Benchmarking
Benchmarking is a systematic method of measuring and comparing the performance of software. It creates a controlled environment where you can analyze the impact of changes in code, algorithms, or system architecture.
Benchmark tests are nonfunctional tests—they do test whether the software performs its intended purpose. They test how well the software performs in terms of stability, speed, and scalability.
Benchmark tests take *testing.B as a parameter. This type has many of the log and error functions available to the *testing.T type.
Basic benchmarking
Benchmark functions are similar to regular testing functions.
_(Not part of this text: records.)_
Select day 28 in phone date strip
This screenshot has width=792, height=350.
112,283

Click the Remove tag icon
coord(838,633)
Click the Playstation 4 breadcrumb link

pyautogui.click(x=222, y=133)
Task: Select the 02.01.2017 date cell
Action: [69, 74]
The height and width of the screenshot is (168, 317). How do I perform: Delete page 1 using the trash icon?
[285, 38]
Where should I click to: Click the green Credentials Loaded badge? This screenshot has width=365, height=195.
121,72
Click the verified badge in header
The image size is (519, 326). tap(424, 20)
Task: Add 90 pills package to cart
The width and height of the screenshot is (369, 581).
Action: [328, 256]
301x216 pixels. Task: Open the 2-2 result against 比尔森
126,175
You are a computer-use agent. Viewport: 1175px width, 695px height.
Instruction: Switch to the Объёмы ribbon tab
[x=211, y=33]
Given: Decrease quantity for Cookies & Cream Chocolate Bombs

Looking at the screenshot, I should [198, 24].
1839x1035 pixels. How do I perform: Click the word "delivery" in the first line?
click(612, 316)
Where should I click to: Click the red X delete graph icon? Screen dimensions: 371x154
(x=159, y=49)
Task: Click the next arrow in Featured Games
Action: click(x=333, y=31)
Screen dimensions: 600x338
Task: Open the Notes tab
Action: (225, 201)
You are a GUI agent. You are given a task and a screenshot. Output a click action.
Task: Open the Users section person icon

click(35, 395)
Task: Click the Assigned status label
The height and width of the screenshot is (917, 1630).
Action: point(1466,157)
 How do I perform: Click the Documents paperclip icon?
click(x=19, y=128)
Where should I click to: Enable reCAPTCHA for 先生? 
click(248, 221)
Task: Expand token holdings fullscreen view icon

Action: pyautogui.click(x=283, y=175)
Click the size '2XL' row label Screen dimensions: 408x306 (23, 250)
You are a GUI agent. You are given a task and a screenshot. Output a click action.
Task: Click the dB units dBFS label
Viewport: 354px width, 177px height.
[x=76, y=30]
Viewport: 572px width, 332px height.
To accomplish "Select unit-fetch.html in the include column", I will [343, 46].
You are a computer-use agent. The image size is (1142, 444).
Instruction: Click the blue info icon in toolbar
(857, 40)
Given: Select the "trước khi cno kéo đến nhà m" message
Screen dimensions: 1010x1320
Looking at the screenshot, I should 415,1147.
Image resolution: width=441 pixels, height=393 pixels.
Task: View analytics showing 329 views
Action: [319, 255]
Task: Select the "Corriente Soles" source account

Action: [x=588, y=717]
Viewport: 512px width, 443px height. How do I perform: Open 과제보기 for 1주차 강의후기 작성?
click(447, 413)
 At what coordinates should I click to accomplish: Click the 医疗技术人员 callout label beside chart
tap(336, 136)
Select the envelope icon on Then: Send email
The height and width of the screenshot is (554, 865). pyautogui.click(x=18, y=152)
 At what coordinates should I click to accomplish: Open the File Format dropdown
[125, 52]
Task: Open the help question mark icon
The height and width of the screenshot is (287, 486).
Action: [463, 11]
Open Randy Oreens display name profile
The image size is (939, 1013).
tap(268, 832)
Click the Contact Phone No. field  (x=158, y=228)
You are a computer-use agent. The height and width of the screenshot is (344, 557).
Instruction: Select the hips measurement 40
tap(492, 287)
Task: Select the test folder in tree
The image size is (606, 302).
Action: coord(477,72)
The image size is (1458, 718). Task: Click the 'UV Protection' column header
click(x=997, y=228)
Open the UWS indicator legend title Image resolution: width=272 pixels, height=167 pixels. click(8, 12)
They use the BenchmarkXxx(b *testing.B), and you place them in <name>_test.go file along with other test functions.
b.N vs b.Loop()
The N integer lets you dynamically adjust the number of iterations that your code runs. There are two ways to use the N integer in your code: b.N and b.Loop().
b.N
b.N is the “old way” to write loops. This was commonly called in a C-style for loop that repeats b.N times:
func BenchmarkAdd(b *testing.B) {
for i := 0; i < b.N; i++ {
Add(1, 2)
}
}
In this loop, the N integer is set by Go to a value that runs long enough to be accurate and reliable. You directly call the N integer.
The issue is that the compiler always tries to find optimizations. It sees the Add function and removes it and computes the value at compile time because it has no side effects (no return value, no change in inputs). To make the compiler “observe” Add, you have to assign its result to a variable.
b.Loop()
b.Loop is the “new way” to write loops:
func BenchmarkAdd(b *testing.B) {
for b.Loop() {
Add(1, 2)
}
}
This lets Go control the iteration count, and when the benchmark timing starts and stops. The compiler does not try to optimize code found within b.Loop, so you do not have to create a variable to store the result of Add.
Example
To demonstrate, here is a simple function that adds two integers and returns the answer:
func Add(a, b int) int {
return a + b
}
Here is the benchmark test function:
- Pass the function a pointer to
testing.B.Bis a struct that manages benchmark timing and specifies how many iterations to run. - Run a loop for the benchmark tests. The benchmark package determines how many times this loop runs, which is until the measurements are statistically meaninful.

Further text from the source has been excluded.